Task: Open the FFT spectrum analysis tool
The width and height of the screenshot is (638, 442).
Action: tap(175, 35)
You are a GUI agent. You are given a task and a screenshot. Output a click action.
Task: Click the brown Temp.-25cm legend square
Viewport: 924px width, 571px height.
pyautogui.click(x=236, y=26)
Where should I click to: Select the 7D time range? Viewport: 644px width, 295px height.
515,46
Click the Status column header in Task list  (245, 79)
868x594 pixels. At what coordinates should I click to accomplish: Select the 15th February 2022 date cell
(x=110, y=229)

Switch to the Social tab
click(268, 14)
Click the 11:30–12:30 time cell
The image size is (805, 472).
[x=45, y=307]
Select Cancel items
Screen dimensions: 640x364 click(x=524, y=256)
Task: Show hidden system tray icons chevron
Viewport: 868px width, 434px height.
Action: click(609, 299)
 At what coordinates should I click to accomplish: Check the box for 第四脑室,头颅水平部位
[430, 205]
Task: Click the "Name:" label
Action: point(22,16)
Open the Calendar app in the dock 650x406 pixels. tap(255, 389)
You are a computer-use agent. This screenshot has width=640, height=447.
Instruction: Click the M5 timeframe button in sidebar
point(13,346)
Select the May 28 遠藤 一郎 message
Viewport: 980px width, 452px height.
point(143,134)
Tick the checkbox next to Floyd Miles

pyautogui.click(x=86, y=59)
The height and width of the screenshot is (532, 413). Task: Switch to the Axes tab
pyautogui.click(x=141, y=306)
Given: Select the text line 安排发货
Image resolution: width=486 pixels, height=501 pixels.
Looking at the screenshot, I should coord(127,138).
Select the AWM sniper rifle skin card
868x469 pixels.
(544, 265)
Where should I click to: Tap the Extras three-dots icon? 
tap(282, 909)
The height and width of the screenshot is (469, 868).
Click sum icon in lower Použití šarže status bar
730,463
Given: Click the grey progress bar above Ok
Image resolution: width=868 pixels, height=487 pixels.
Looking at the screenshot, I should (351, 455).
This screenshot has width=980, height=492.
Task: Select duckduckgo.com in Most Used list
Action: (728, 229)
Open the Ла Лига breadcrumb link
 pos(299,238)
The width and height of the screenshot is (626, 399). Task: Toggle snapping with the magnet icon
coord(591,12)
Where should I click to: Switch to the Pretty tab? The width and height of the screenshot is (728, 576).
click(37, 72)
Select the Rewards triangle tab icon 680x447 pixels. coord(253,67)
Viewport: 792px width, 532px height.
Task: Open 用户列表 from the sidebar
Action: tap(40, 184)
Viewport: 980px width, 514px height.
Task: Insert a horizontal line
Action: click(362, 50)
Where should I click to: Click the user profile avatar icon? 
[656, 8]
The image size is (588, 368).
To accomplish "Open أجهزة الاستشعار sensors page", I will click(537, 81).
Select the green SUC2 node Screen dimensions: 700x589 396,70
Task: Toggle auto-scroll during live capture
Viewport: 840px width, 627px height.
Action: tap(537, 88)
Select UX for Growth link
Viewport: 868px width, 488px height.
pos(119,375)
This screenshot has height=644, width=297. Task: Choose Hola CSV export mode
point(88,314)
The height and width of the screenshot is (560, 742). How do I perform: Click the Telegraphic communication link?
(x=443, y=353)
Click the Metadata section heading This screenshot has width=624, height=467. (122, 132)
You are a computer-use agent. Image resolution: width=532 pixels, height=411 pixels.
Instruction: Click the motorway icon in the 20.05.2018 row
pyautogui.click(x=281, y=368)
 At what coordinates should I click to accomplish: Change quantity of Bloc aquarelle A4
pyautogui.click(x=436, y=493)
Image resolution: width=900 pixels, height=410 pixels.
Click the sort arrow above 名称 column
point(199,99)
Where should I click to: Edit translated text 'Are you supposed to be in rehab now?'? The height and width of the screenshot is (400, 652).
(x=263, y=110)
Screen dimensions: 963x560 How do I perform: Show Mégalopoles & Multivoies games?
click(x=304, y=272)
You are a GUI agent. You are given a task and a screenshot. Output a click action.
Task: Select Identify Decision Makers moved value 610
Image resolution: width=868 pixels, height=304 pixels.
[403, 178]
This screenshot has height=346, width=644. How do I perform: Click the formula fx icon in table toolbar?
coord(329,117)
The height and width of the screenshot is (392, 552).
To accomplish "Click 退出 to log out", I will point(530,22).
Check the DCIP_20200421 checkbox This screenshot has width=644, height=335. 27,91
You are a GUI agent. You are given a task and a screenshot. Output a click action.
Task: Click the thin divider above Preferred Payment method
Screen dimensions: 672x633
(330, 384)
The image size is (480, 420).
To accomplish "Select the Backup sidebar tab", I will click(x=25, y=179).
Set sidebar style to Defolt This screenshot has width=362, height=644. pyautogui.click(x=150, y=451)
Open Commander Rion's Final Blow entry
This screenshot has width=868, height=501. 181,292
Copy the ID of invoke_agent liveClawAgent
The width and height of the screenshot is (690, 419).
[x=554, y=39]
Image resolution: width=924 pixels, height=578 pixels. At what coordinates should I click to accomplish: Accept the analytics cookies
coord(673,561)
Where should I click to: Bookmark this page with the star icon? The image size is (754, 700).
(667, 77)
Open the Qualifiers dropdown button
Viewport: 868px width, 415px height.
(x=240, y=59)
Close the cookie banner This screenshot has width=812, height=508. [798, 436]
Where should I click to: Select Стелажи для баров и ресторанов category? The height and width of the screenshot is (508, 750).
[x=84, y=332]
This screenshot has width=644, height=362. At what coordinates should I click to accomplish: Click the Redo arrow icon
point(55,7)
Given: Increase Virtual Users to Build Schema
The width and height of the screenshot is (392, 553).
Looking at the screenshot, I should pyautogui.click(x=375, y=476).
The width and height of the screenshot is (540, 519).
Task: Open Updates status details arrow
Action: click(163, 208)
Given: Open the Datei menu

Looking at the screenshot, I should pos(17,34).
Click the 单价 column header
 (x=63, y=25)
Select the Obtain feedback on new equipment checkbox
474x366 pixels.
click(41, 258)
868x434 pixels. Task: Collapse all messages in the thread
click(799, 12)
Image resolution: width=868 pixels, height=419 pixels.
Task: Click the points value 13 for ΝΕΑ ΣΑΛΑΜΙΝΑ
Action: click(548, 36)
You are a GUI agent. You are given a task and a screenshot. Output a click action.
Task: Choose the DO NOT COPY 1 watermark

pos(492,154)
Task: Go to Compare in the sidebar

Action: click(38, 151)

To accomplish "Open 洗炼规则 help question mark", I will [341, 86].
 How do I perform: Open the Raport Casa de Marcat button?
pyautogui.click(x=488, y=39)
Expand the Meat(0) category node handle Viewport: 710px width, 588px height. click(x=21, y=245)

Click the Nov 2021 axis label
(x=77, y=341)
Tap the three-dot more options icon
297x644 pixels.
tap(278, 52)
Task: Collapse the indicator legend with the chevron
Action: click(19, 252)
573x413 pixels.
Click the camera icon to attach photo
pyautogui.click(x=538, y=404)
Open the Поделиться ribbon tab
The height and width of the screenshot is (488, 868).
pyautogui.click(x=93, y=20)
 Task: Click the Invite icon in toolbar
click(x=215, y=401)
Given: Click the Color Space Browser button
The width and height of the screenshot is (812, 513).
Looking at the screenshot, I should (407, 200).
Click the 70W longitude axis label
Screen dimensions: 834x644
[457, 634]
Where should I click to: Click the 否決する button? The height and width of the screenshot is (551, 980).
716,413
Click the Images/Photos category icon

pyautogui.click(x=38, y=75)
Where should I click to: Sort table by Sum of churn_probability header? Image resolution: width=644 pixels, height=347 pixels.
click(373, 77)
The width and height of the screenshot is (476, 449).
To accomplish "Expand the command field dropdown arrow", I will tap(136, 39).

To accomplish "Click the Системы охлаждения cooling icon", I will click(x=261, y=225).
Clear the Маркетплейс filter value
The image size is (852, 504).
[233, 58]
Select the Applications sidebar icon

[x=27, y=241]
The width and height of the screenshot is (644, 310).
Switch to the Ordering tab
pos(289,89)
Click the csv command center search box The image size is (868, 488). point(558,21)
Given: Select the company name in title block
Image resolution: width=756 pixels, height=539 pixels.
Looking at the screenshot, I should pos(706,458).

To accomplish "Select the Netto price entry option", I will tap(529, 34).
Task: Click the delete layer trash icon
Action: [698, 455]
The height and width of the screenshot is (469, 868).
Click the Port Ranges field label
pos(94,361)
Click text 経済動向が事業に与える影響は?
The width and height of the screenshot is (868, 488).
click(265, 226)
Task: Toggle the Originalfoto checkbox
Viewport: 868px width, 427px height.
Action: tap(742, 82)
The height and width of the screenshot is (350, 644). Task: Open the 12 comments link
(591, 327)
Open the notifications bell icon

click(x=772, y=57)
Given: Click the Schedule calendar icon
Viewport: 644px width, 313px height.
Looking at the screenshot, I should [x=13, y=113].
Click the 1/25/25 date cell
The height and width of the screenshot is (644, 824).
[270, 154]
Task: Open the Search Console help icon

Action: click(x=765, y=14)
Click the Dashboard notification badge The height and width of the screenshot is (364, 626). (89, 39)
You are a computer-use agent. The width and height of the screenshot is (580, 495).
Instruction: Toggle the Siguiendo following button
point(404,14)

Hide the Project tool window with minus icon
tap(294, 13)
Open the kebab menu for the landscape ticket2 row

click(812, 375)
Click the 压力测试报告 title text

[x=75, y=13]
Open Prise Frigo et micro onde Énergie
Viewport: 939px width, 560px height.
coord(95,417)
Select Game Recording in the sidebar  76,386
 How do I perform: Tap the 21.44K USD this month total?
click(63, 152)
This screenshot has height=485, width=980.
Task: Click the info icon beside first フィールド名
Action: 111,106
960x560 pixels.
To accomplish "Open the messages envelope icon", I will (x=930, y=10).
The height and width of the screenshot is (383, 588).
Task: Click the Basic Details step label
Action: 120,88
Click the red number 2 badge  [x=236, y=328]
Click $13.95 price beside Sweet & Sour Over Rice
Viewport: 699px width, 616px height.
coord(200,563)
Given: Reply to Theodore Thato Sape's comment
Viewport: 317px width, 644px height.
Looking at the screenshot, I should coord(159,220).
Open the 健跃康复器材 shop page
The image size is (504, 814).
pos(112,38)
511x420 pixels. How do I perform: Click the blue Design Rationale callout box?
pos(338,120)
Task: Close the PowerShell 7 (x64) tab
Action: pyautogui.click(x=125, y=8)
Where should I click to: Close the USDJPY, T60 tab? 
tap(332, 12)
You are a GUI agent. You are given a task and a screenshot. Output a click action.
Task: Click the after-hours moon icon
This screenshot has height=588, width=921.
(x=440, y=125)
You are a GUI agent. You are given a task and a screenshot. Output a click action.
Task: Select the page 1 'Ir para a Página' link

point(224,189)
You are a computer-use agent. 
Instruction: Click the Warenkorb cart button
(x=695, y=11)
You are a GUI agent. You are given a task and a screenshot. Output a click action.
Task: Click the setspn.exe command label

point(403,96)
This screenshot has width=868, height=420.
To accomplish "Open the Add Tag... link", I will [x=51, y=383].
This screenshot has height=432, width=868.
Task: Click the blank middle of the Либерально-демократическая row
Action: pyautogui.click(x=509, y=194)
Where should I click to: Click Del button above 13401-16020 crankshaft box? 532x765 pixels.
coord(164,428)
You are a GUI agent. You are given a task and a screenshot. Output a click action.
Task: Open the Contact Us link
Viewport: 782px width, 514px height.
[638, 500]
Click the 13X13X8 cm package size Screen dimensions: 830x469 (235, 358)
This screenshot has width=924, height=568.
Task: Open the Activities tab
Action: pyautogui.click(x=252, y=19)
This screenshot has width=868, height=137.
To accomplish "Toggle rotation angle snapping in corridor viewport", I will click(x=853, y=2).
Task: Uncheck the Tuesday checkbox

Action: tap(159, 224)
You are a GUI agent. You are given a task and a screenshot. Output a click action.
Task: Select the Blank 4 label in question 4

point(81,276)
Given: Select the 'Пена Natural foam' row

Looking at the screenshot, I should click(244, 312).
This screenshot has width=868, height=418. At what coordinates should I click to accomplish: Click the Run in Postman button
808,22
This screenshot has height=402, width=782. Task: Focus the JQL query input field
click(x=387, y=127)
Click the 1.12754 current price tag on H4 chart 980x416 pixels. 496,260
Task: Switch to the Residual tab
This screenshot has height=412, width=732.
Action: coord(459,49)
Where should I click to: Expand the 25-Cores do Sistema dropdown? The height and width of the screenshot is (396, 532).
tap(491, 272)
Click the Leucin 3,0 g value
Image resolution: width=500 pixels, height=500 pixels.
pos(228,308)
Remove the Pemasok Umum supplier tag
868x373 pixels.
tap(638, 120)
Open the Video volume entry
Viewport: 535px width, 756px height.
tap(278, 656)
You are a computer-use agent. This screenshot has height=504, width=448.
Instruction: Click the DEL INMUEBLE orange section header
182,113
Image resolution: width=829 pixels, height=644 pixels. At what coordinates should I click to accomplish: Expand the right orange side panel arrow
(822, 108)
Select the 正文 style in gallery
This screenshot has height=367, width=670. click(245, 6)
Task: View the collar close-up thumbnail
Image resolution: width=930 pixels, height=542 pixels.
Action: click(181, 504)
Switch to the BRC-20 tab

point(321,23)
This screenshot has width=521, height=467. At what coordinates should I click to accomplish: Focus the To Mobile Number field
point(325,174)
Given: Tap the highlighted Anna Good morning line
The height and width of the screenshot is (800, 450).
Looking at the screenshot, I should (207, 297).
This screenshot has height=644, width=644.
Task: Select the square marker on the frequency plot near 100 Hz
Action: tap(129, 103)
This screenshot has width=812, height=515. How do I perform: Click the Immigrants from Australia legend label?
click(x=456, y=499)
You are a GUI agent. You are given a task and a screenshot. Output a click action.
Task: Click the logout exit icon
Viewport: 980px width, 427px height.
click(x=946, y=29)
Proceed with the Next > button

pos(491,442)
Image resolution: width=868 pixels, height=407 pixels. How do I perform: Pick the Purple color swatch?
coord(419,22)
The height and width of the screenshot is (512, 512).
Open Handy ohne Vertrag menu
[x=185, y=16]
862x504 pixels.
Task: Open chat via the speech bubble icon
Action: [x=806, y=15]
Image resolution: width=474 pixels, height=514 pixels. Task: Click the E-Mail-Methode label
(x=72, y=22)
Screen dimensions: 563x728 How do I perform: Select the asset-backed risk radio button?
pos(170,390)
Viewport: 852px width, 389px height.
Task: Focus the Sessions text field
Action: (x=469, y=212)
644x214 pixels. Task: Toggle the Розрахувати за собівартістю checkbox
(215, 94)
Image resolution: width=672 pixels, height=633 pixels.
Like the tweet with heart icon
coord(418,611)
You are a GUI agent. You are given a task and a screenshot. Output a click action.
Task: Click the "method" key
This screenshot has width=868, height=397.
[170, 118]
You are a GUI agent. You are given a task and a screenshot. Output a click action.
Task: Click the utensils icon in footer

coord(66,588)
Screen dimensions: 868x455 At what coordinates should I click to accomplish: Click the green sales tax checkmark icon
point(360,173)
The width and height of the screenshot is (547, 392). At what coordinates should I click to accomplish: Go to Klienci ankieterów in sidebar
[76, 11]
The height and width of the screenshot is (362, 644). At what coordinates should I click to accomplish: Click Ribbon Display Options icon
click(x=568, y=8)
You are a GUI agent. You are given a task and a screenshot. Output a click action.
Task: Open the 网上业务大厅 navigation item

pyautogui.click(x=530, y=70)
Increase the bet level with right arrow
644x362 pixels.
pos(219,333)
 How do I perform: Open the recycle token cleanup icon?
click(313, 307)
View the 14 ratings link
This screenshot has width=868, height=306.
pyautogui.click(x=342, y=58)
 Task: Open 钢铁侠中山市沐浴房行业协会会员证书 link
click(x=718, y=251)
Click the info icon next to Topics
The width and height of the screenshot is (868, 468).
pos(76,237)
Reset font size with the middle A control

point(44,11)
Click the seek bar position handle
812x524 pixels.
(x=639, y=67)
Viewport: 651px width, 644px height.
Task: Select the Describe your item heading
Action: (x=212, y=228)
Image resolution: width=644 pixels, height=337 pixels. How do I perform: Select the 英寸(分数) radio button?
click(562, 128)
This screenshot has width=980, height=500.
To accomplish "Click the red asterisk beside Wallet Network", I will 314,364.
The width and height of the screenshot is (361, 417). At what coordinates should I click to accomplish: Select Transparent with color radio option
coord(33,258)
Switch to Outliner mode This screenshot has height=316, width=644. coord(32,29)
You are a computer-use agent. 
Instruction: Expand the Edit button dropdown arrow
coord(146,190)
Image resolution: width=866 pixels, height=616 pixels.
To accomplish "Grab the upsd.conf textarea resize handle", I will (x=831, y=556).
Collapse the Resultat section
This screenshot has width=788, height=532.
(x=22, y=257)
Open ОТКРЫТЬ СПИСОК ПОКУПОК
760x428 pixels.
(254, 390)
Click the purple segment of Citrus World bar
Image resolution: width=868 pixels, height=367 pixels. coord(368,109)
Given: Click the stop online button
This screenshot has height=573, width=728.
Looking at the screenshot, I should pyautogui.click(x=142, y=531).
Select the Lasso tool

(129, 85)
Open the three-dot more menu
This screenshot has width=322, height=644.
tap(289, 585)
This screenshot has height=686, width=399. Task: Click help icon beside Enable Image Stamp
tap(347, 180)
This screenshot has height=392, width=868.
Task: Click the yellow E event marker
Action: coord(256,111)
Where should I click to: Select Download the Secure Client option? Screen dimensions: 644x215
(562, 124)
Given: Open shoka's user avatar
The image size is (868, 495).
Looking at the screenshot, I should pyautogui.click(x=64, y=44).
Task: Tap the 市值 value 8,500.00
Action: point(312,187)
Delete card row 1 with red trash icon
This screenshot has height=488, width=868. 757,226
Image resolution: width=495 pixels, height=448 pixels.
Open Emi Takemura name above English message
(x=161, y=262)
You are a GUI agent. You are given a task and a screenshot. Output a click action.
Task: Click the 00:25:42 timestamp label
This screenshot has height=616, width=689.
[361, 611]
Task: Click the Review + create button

⁂

# [TO DO]
From the entries, report each line that includes the word "handle".

# [THE ANSWER]
Expand the Meat(0) category node handle Viewport: 710px width, 588px height. click(x=21, y=245)
Click the seek bar position handle
To accomplish "Grab the upsd.conf textarea resize handle", I will (x=831, y=556).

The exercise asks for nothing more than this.